Vol. 3 No. 2 | Jan. 11, 2006

 

Engineering, teaching and learning the drive behind sophisticated new building

Engineering at Northern Arizona University has taken a sophisticated step in teaching and research.

With the opening of the new Engineering building on Tuesday, students will step into a newly renovated structure with state-of-the-art electronics and room for research, student-faculty interaction and socializing.

"This wonderful new facility provides an environment for learning in engineering that matches the quality of the instructional program," said Laura Huenneke, dean of the College of Engineering and Natural Sciences. "Having cutting-edge labs and technology is crucial to providing the kinds of student experiences needed to prepare for technical careers, and now we have that capacity."

Huenneke pointed out that the new building includes spaces that promote the close interaction of students and faculty outside the formal classroom. "It's something that adds to the professional preparation our students receive during their time here," she said.

The building has been constructed with the latest materials, plenty of outdoor lighting and a modern energy system that should earn it a Silver rating from the U.S. Green Building Council.

"We were working with an existing building, which made the project and the 'green' aspects that much more difficult," said Rich Bowen, interim vice president of Administration and Finance. "But the result is pretty remarkable."

The project added 20,000 square feet to the original 70,000 square feet. However, the building was virtually demolished down to the walls and floors. The front was even shorn off.

What visitors see are windows and more windows. Not only do the windows ensure increased natural lighting, they give passers-by the opportunity to see all the activity within the building.

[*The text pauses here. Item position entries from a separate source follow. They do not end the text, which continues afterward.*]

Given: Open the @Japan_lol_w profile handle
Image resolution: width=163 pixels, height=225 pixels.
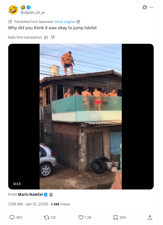Looking at the screenshot, I should [x=32, y=12].
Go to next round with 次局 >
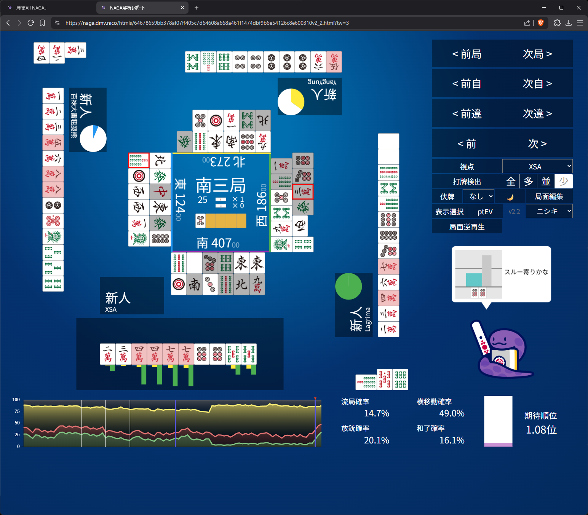 tap(537, 54)
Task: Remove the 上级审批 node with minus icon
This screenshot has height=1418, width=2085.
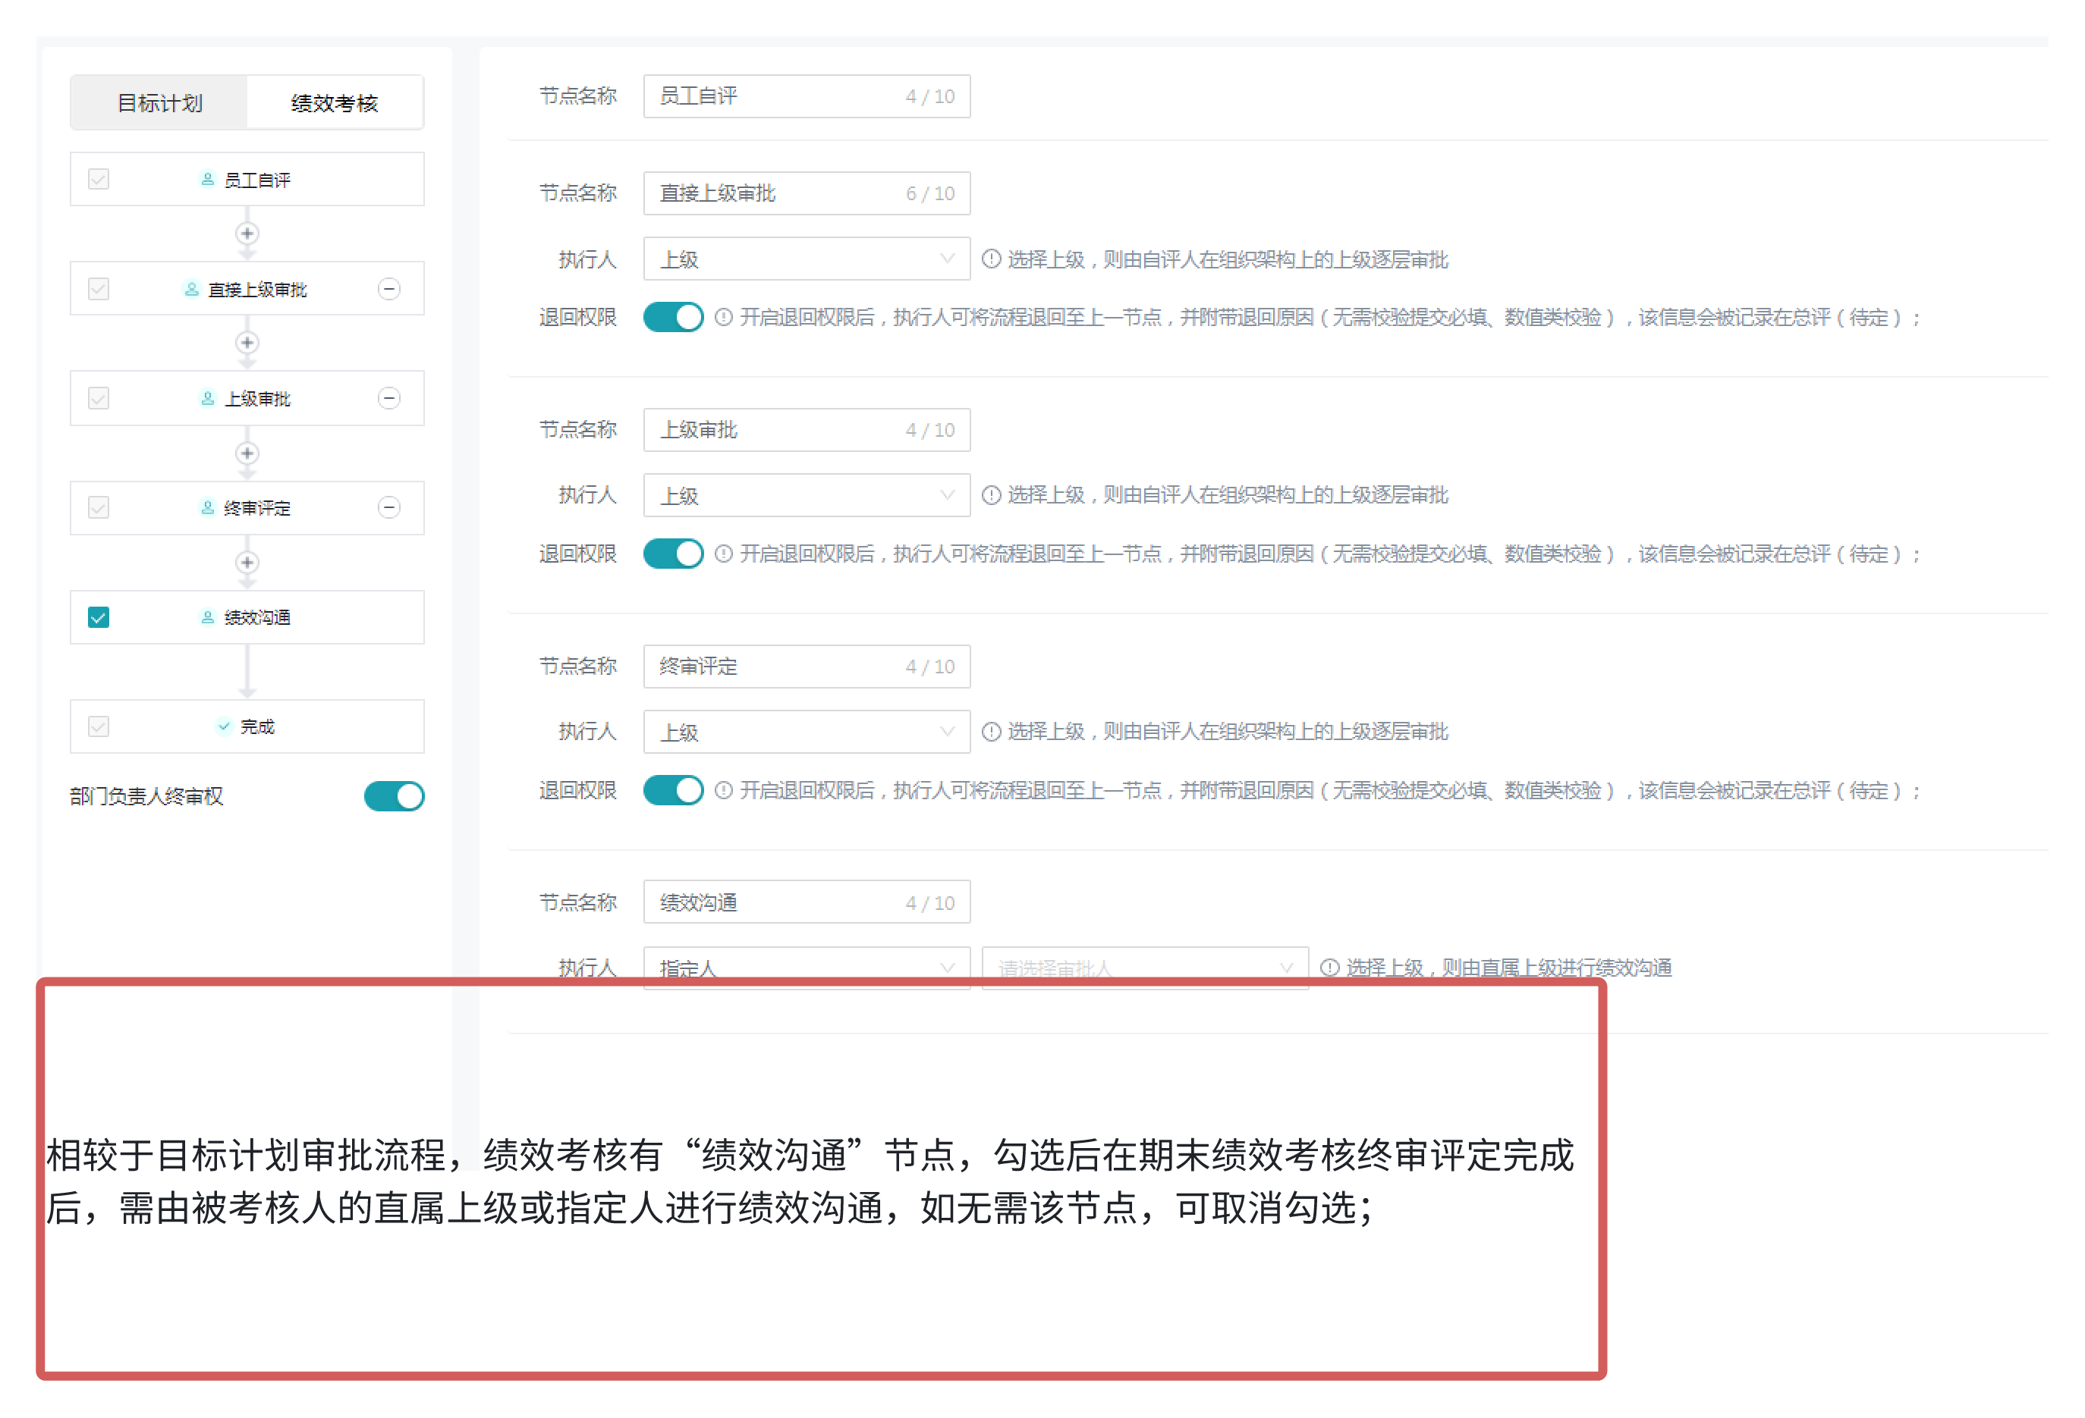Action: pos(388,398)
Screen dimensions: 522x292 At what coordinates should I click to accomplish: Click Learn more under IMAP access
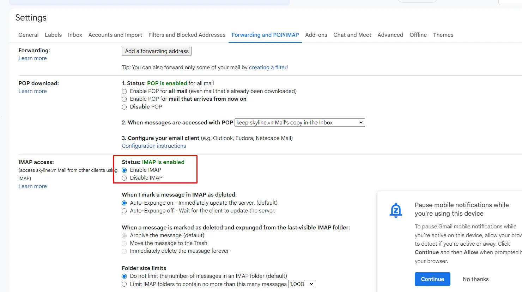(32, 186)
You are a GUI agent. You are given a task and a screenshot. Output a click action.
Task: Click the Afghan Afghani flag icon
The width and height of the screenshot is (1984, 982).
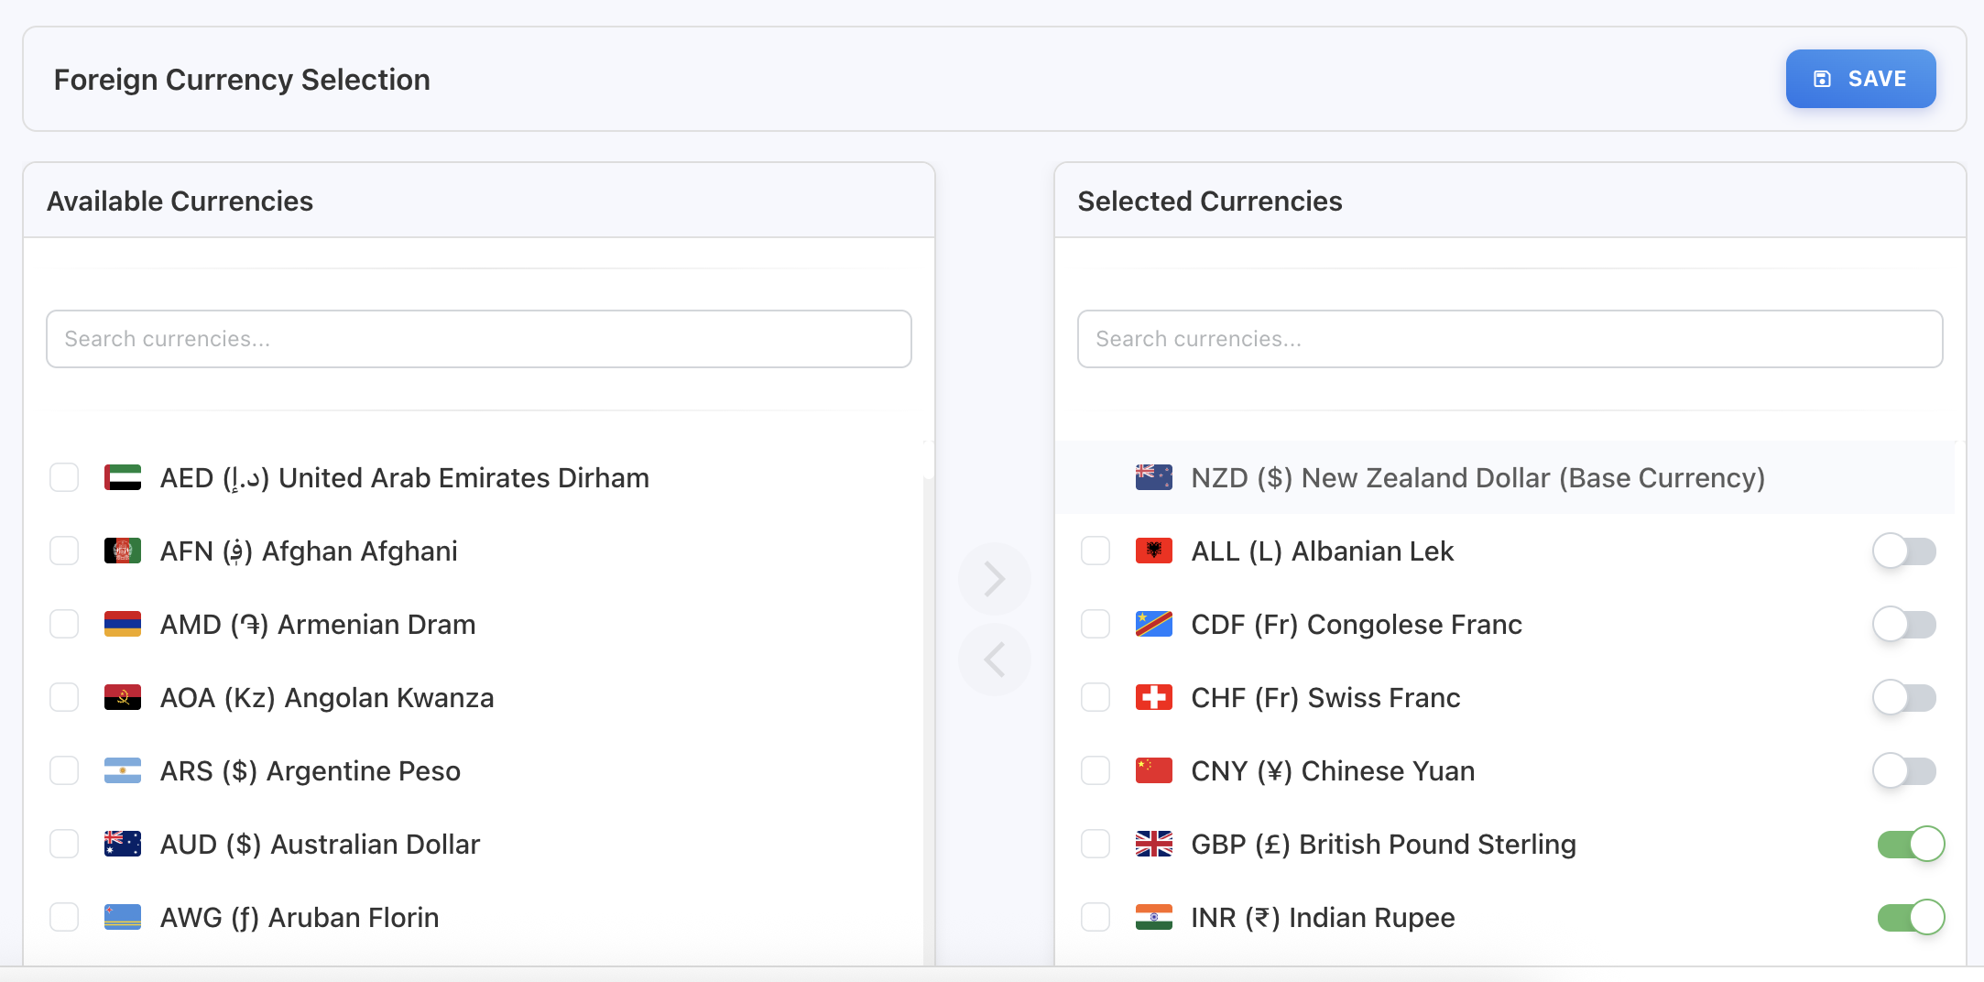(x=123, y=551)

"We wanted to show people that there's a lot going on inside," Bowen said. "Before, you may not have even known we were conducting class, but now you can see all kinds of activities and all the cool things we do."

Students will find that the new structure features wireless Internet access pretty much throughout. It also has many breakout areas on all floors with movable white boards where students can gather for collaborative work or socializing.

One highlight is the huge atrium that will feature 24-hour access to students and a kiosk with food, soft drinks and coffee.

The classrooms and labs will have the latest technology for teaching and research. Many of the labs are connected to classrooms, which will allow professors to teach and students to go directly from a lecture to conduct practical work.

"We're very excited by the prospect of having updated spaces and first-rate facilities in which to work and teach," Hunneke said. "And we are working hard to help ensure that the spaces are designed to promote collaboration, interdisciplinary connection, and student-faculty contact.

"For our faculty and staff, the engineering project represents the first of several major investments by the state in facilities for research and teaching in science and technology."

Although the building will open for classes Jan. 17, a formal dedication is scheduled for April 21 in conjunction with the dedication of the new College of Business Administration building.